まずいことになったと、片方では日向那由多のメジャーデビューの企画書に手をかけ、
――「今いきなりそういうことは……理由はなぜです?」
彼は消え入りそうに答えた。
――「CD……出せないんでしたら、いる意味がないんです」
――「いえ、決して出さないとは言ってないんです。専務も今年必ずと言ってますし」
しかし、次の言葉は力強かった。
――「いいんです。CDはあきらめます。ただ、決めたんです。博多も出ます」
――「ですが急に決められましても……」
――「ですから専務の方に話を通しておいてください」
分からなかった。今では事務所での位置も不動のものにし、あとは待つだけの身で何を投げ捨てるというのか。
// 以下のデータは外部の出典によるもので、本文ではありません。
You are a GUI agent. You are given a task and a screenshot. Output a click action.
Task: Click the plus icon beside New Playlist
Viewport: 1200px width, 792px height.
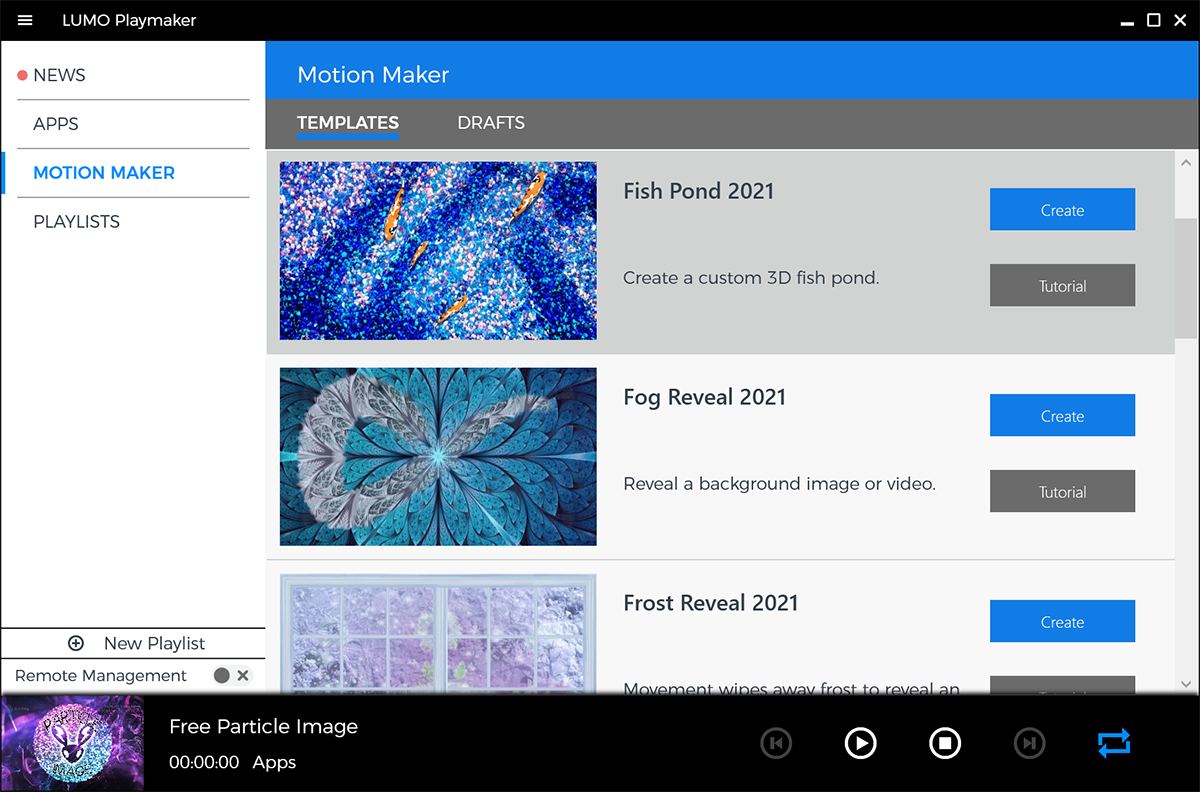point(76,644)
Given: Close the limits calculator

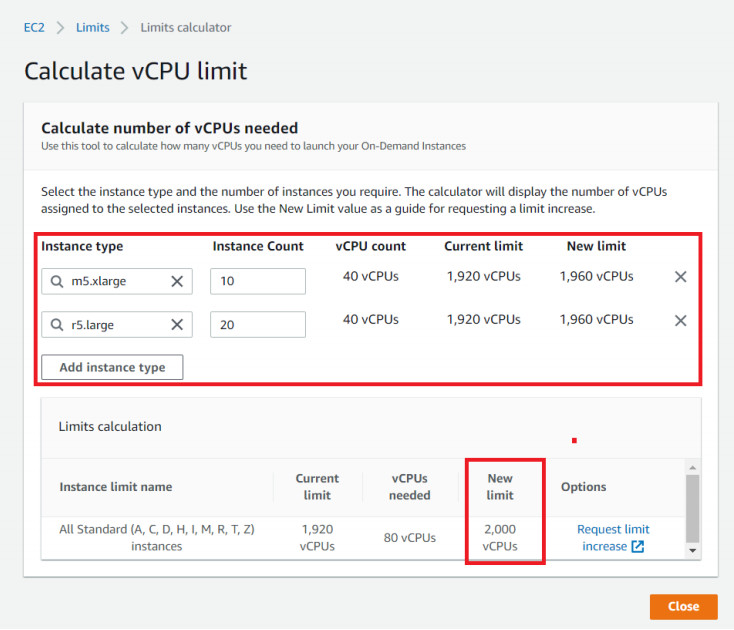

結果、彼は日向さんのレーベル移籍前にナスティを離れた。そのささやかなサヨナラライブには三十人が集まったという。日向さんという手駒をこちらで握っている限り退社はないと読んでいた落合専務の負けだった。私には、一度でも彼のストリートを聴きに行けばよかったという小さな後悔が残った。思えば私もまた、彼の演奏を通り過ぎるだけの人間だったのだ。
――「お世話になりました」
離職の日、彼は大きな荷物とギターを抱えていた。その姿は一年と三か月前、長崎から博多へ出て来た時の彼を彷彿とさせた。車の後部座席で唄っていた『西高東低』。その歌詞のまま彼は西へ東へ向けてこれから飛び出すのだろう。ナスティは今日、大切な何かを失ったのかも知れない。そこに祝福の言葉はなかったが、私はただ、杉内直己という人間を応援してみたかった。事務所の枠に収まりきれなかったその夢と共に。